Here are my updated results:
I came up with the numbers by generating a 10-generation pedigree chart in Reunion, and counting up the number of boxes in each generation that had at least a first name in them. The chart shows the number of possible people and the number identified, in each generation and as running totals for all generations, and I calculated the percentage identified by generation and overall.
The research I did throughout the year for the "52 Ancestors in 52 Weeks" challenge paid off. No change in my great-great-great-grandparents – three of them still stubbornly refuse to show themselves – but each of the next six generations improved! The 4x great-grands are up 7 (from last year's 31); 5x up 8 (from 37); 6x almost doubled, up 20 (from 21); 7x up 16 (from 20); 8x up 13 (from 21); and 9x up 10 (from 16).

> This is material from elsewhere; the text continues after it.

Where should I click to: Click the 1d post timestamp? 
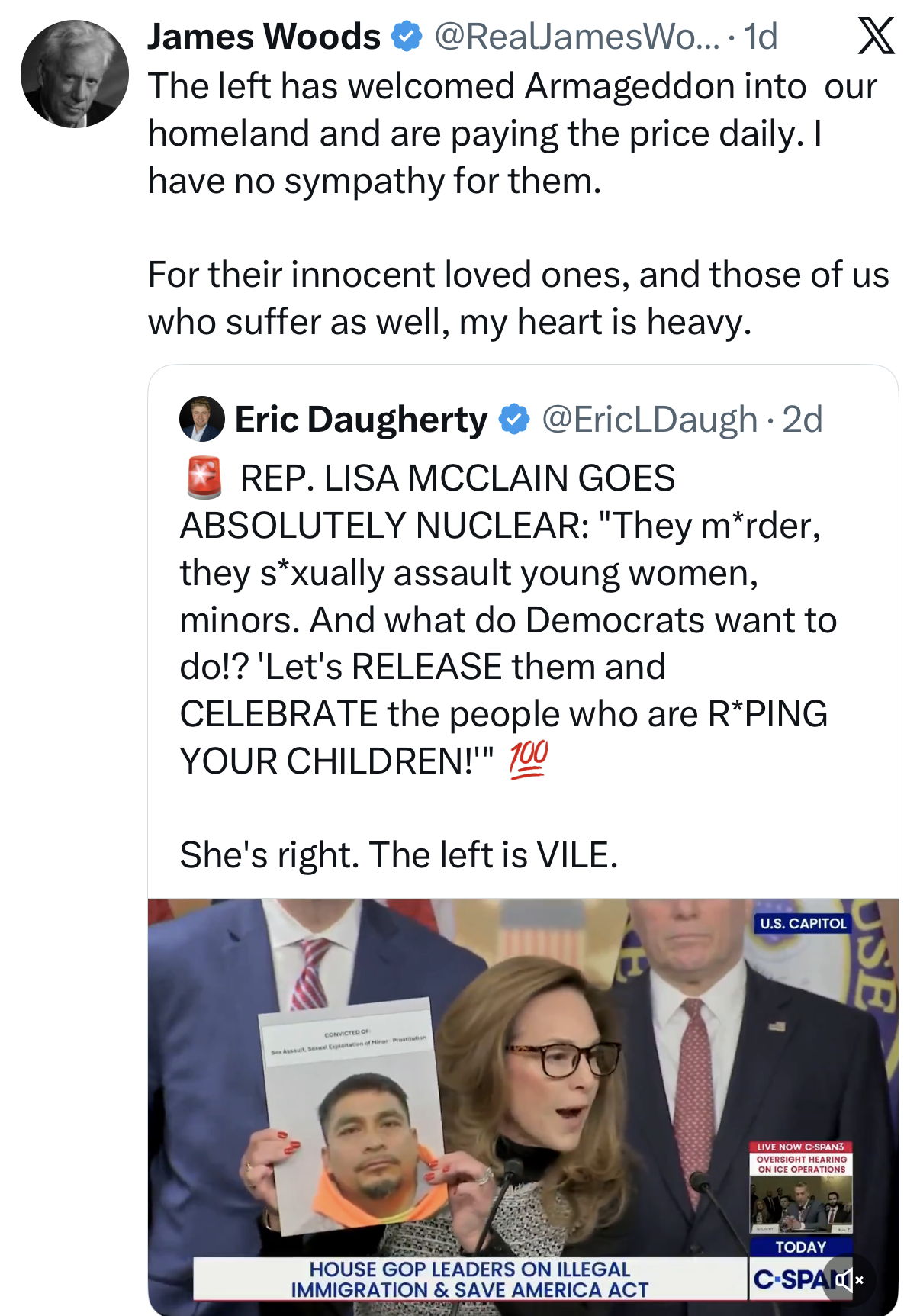click(x=761, y=37)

For the 10-generation benchmark I end up at 220 identified out of 1,023 total, or 21.5%, compared to last year's 169 (16.5%). That's 51 newly identified ancestors! Going back two more generations for extra credit, I identified an additional 23 new ancestors, yielding a score of 280 out of 4,095, or 6.8% (last year it was 206 or 5.0%).
Let's hope I can do at least as well in the coming year!